A Corte Especial do Superior Tribunal de Justiça decidiu que sentenças estrangeiras que autorizam a mudança completa do nome de brasileiros, inclusive a retirada total do sobrenome, podem ser homologadas no Brasil, desde que atendam aos critérios legais e regimentais exigidos.
O caso analisado envolveu um brasileiro naturalizado norte-americano e residente nos Estados Unidos, que solicitou a homologação de sentença estrangeira que aprovou a alteração completa do nome, conforme a legislação norte-americana. O Ministério Público Federal foi contra o pedido, alegando que a remoção total do sobrenome violaria a ordem pública brasileira.
O colegiado da Corte Especial do STJ, no entanto, decidiu homologar a sentença. A relatora, ministra Isabel Gallotti, entendeu que os requisitos foram cumpridos, incluindo a tradução de documentos e a sentença estrangeira definitiva. Ela afirmou que a decisão estrangeira não fere a ordem pública, soberania nacional ou dignidade da pessoa humana.

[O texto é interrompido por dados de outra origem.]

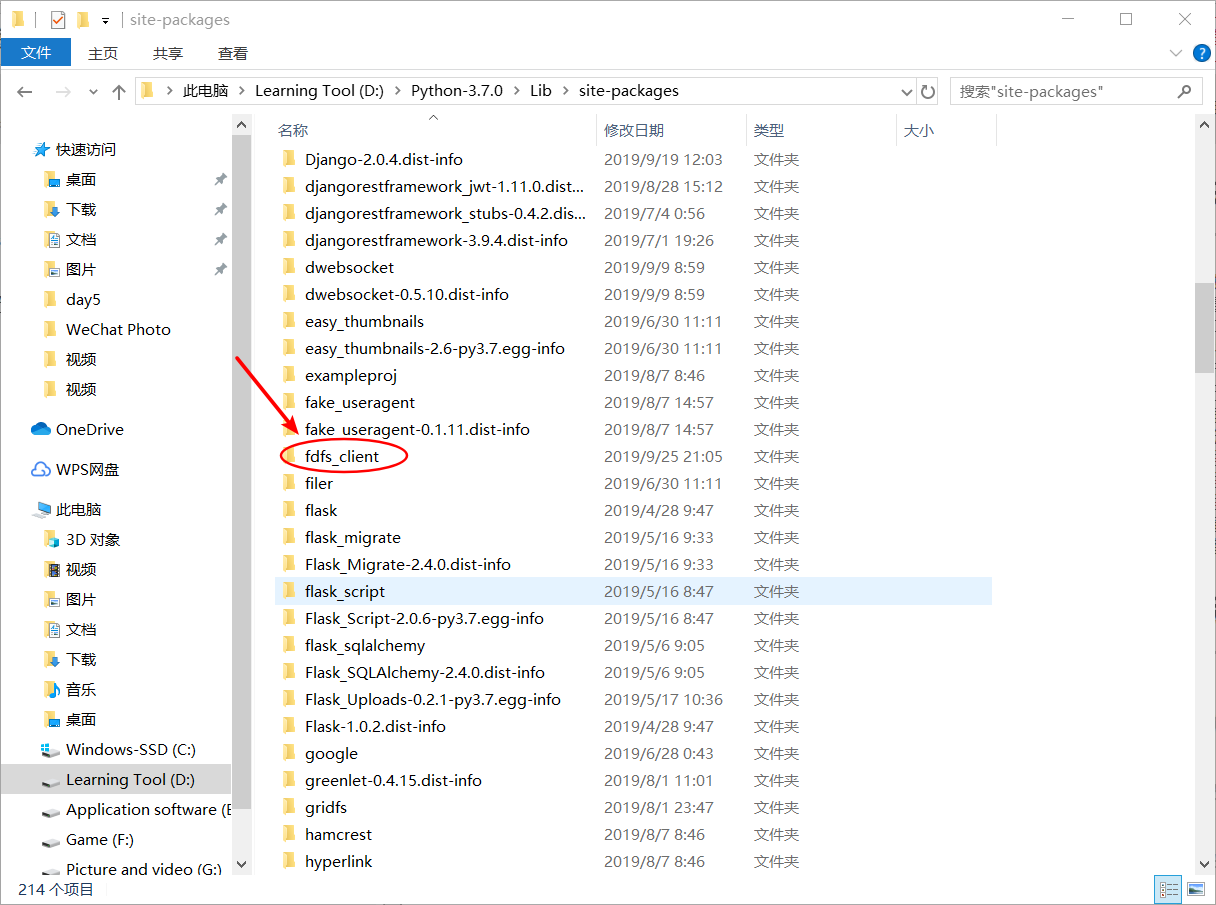Select OneDrive in the navigation pane
Viewport: 1216px width, 905px height.
[x=88, y=429]
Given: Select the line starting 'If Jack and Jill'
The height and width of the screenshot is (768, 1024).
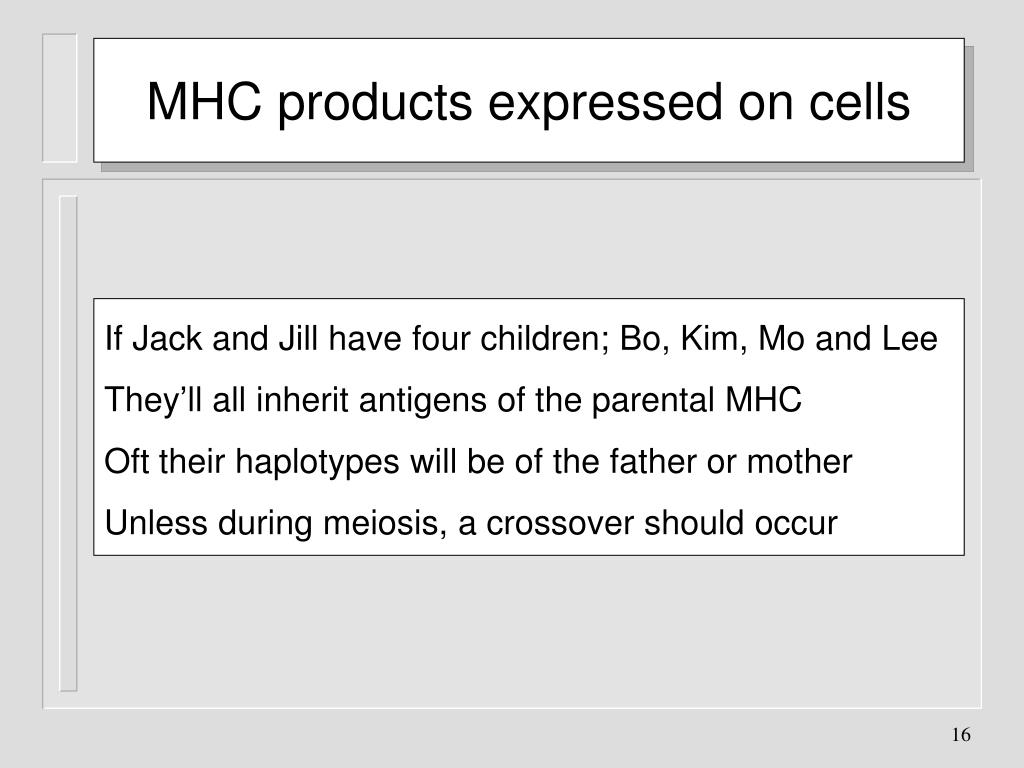Looking at the screenshot, I should point(520,339).
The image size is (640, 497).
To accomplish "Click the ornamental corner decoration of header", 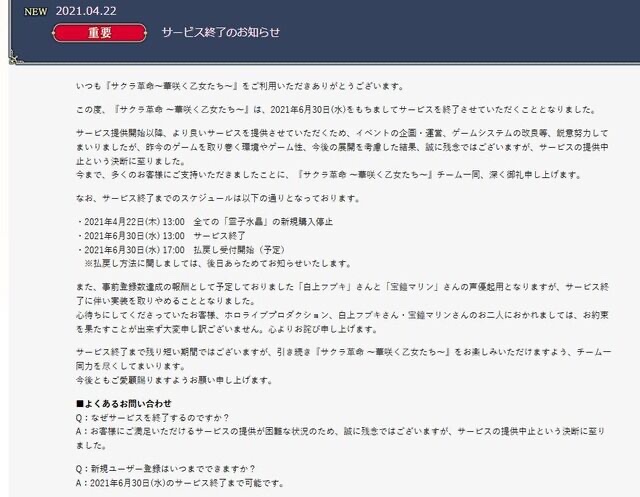I will (16, 58).
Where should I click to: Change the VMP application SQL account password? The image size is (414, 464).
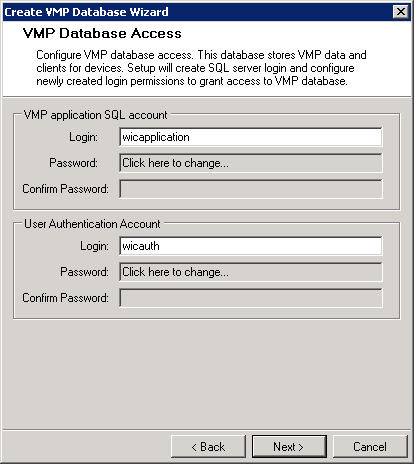coord(251,163)
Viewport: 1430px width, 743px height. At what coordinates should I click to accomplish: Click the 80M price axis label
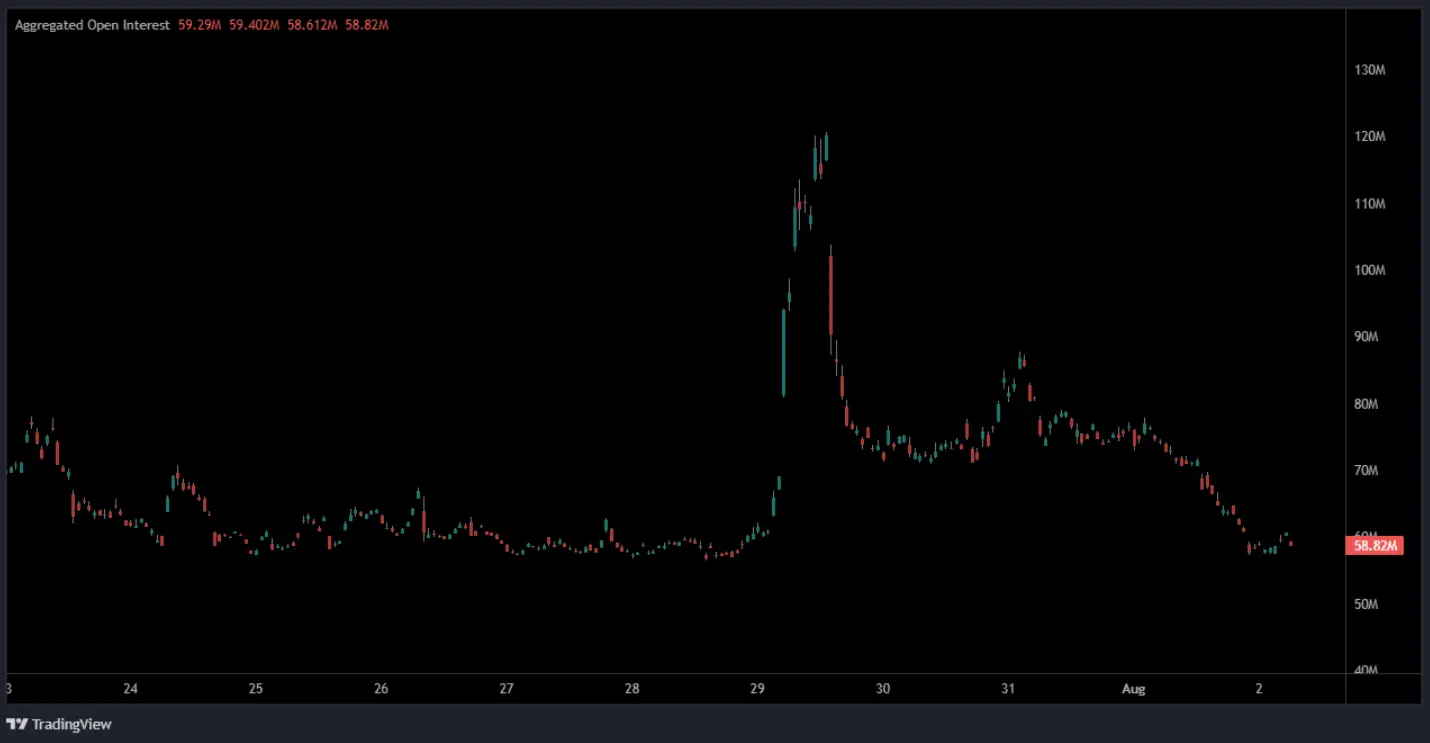click(1366, 404)
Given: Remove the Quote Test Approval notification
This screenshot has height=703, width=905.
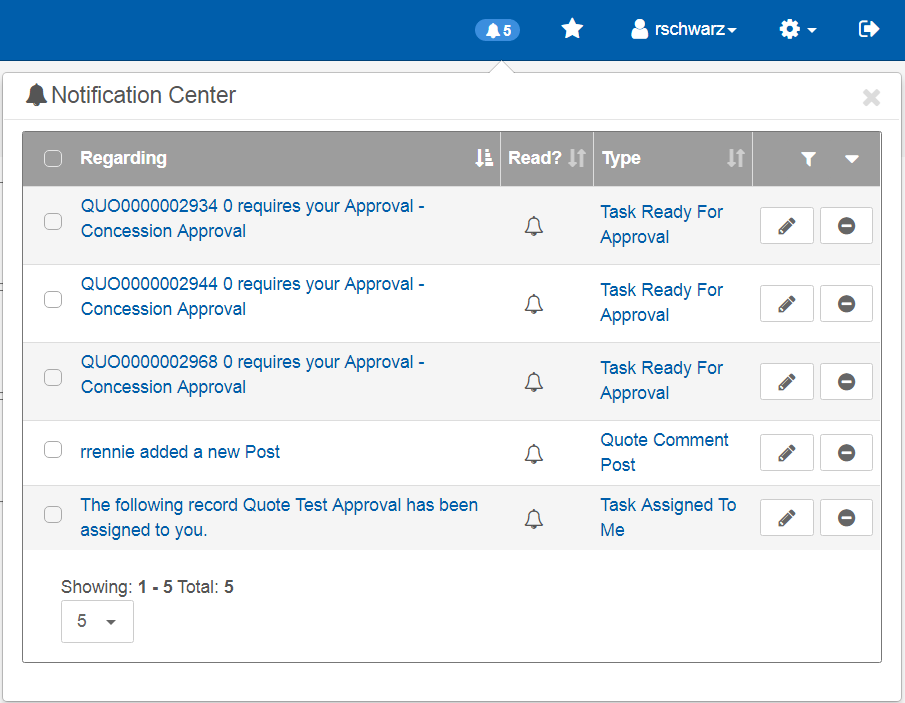Looking at the screenshot, I should [846, 518].
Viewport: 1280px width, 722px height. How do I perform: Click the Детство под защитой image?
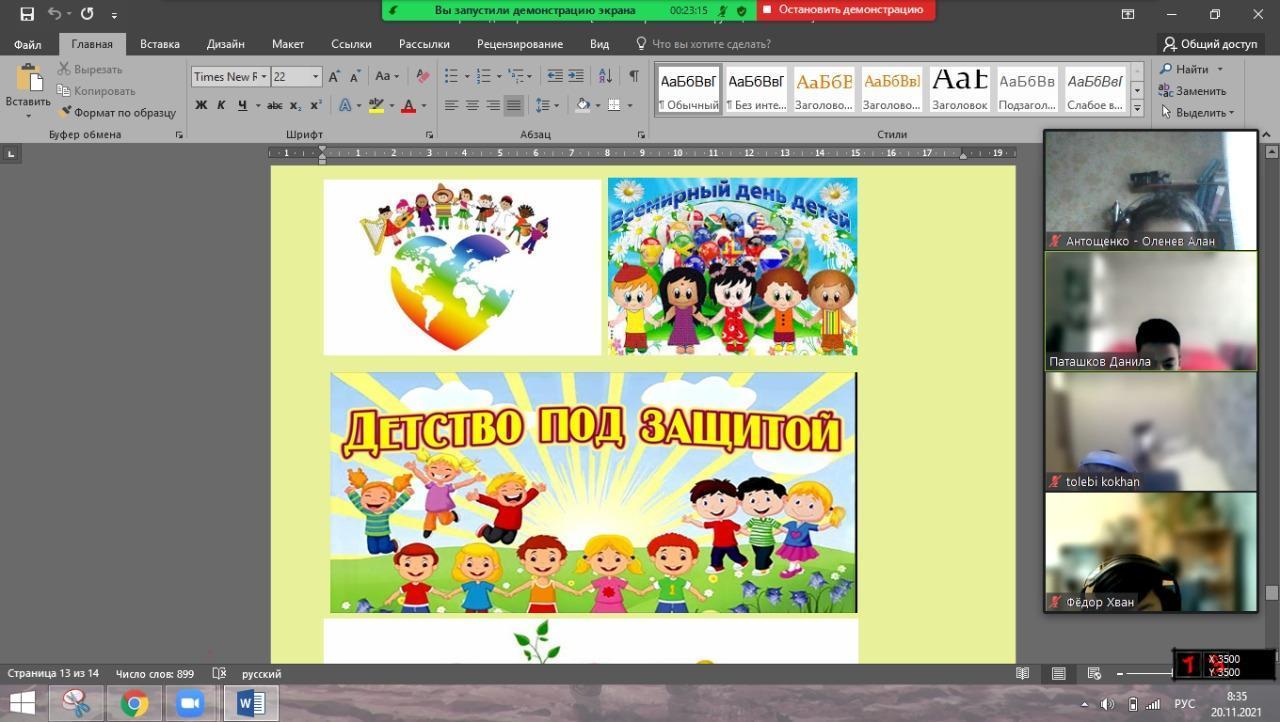coord(593,492)
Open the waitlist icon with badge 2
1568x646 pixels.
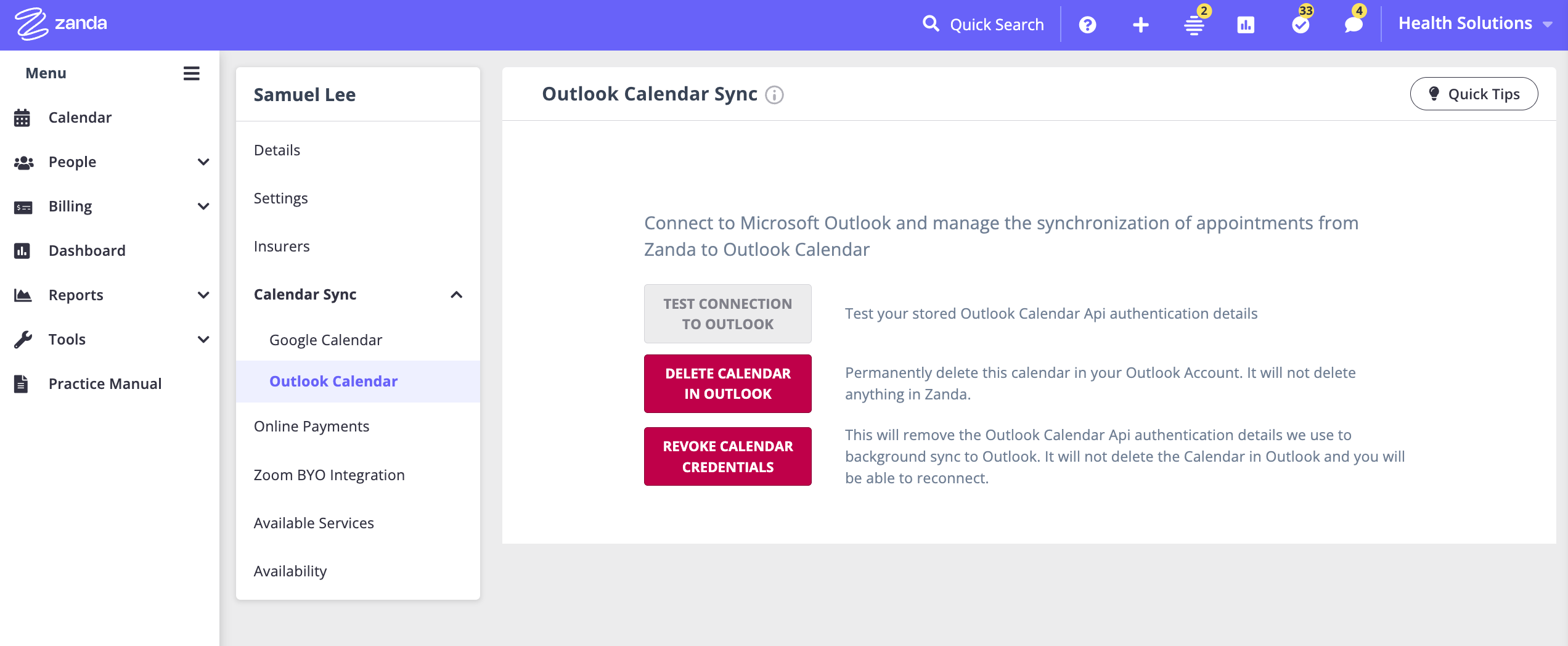pyautogui.click(x=1194, y=25)
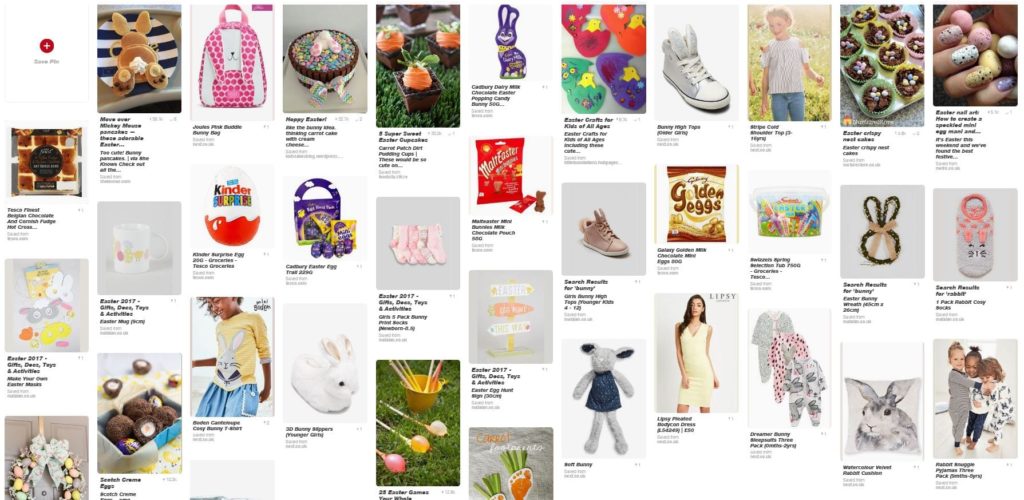Select the white Bunny High Tops shoe image
Image resolution: width=1024 pixels, height=500 pixels.
[x=696, y=63]
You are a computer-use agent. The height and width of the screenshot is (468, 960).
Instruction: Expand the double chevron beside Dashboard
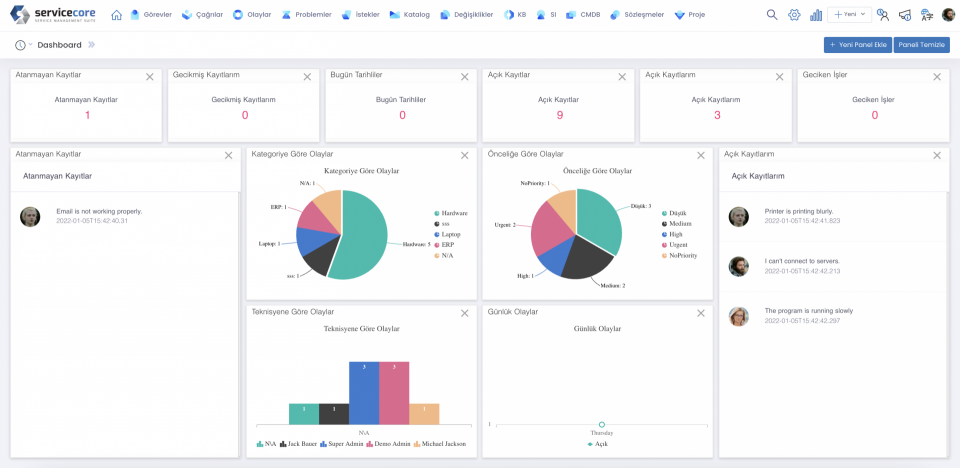92,45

Gallotti destacou que, segundo a Lei de Introdução às Normas do Direito Brasileiro, aplicam-se as leis do país de domicílio do indivíduo quanto ao nome. Assim, o caso não está sujeito à legislação brasileira sobre registros públicos. Ela também apontou que a supressão do sobrenome não configura violação a norma fundamental brasileira, e que a Lei 14.382/2022 ampliou a possibilidade de alterações de nome.
A ministra ressaltou, ainda, que a escolha de um nome de origem inglesa pode evitar estigmas e discriminação no país de residência. Para a magistrada, a defesa da ordem pública só se justifica quando houver violação a princípios essenciais do direito brasileiro, o que não ocorreu no caso.